Rather than searching the entire MEDLINE database, clinicians can perform searches on a filtered set of articles where relevant information is more likely to be found. Members of our team previously developed two types of MEDLINE filters. The 'methods' filters help identify clinical research of high methodological merit. The 'content' filters help identify articles in the discipline of renal medicine. We will now test the utility of these filters for physician MEDLINE searching.
When a physician searches MEDLINE, we hypothesize the use of filters will increase the number of relevant articles retrieved (increase 'recall,' also called sensitivity) and decrease the number of non-relevant articles retrieved (increase 'precision,' also called positive predictive value), compared to the performance of a physician's search unaided by filters.
We will survey a random sample of 100 nephrologists in Canada to obtain the MEDLINE search that they would first perform themselves for a focused clinical question.

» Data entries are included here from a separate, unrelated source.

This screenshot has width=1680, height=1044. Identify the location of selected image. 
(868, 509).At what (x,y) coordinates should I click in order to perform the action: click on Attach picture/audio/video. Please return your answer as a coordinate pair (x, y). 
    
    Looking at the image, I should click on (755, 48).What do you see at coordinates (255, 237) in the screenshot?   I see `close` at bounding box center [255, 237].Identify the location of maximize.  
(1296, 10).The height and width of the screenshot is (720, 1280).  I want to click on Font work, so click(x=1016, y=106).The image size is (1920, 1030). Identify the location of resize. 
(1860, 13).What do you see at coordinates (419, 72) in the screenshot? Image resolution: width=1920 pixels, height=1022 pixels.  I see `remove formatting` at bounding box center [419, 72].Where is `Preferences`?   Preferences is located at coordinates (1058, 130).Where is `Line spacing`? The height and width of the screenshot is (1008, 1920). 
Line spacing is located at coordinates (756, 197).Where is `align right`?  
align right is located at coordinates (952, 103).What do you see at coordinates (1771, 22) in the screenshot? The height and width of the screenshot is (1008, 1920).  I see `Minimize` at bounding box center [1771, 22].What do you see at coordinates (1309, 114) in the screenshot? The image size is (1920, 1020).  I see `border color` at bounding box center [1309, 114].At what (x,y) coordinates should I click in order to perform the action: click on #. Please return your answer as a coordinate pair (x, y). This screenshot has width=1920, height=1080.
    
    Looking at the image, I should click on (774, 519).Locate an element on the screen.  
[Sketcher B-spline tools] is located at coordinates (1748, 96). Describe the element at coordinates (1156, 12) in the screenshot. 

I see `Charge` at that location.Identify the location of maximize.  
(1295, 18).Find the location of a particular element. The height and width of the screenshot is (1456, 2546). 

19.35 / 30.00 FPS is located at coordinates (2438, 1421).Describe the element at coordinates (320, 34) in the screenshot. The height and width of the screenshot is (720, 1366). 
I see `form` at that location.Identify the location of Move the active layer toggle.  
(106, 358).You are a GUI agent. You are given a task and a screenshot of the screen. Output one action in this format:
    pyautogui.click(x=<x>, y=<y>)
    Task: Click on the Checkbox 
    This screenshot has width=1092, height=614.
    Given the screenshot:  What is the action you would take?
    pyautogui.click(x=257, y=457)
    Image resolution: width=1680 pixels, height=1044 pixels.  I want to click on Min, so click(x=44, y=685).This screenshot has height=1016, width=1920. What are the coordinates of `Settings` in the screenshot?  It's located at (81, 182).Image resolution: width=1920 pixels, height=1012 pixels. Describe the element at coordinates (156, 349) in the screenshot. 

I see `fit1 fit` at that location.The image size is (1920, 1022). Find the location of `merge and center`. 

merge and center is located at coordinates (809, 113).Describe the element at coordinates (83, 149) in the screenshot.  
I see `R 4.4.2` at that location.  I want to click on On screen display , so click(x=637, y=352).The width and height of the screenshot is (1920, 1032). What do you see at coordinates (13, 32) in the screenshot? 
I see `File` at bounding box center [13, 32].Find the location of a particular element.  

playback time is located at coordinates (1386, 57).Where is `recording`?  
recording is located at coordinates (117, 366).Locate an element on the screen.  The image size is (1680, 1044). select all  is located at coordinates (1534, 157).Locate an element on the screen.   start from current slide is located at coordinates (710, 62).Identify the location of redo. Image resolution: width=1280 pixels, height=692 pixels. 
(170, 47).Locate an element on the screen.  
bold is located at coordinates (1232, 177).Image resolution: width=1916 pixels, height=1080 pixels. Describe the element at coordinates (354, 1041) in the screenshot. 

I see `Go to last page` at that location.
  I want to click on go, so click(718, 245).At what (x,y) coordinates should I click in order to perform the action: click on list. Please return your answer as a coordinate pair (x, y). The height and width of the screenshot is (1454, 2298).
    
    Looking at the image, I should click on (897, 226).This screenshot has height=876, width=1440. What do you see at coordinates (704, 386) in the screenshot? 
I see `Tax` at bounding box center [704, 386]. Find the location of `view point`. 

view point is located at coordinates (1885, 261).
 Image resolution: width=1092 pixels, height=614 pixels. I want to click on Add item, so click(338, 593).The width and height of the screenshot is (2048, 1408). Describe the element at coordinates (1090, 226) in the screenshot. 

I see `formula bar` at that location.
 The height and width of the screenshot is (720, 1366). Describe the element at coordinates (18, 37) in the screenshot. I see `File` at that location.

Each question we provide to a nephrologist will be based on the topic of a recently published, well-conducted systematic review. We will examine the performance of a physician's unaided MEDLINE search. We will then apply a total of eight filter combinations to the search (filters used in isolation or in combination). We will calculate the recall and precision of each search. The filter combinations that most improve on unaided physician searches will be identified and characterized.
If these filters improve search performance, physicians will be able to search MEDLINE for renal evidence more effectively, in less time, and with less frustration. Additionally, our methodology can be used as a proof of concept for the evaluation of search filters in other disciplines.